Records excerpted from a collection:

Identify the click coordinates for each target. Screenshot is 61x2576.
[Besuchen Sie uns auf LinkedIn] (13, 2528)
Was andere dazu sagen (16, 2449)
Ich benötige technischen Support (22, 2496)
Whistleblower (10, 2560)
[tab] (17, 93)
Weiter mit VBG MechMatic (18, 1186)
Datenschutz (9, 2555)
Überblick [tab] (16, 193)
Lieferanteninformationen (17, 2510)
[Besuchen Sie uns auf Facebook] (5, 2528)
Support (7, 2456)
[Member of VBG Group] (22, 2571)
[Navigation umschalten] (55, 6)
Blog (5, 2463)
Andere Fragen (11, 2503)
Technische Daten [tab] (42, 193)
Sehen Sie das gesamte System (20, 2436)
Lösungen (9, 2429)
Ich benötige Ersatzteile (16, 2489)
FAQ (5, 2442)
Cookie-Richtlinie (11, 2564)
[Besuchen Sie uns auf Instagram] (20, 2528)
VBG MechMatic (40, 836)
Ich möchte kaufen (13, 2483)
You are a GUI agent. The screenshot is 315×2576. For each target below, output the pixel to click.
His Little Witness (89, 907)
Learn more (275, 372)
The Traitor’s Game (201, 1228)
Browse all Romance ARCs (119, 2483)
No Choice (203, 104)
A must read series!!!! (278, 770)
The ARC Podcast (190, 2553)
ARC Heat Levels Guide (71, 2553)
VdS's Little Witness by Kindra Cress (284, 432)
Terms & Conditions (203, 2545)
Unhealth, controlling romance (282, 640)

# [TASK TO CARRY OUT]
From the records above, copy out the line with "[Besuchen Sie uns auf LinkedIn] (13, 2528)", the line with "Support (7, 2456)", and every line between them, word for word.

# [ANSWER SECTION]
[Besuchen Sie uns auf LinkedIn] (13, 2528)
Was andere dazu sagen (16, 2449)
Ich benötige technischen Support (22, 2496)
Whistleblower (10, 2560)
[tab] (17, 93)
Weiter mit VBG MechMatic (18, 1186)
Datenschutz (9, 2555)
Überblick [tab] (16, 193)
Lieferanteninformationen (17, 2510)
[Besuchen Sie uns auf Facebook] (5, 2528)
Support (7, 2456)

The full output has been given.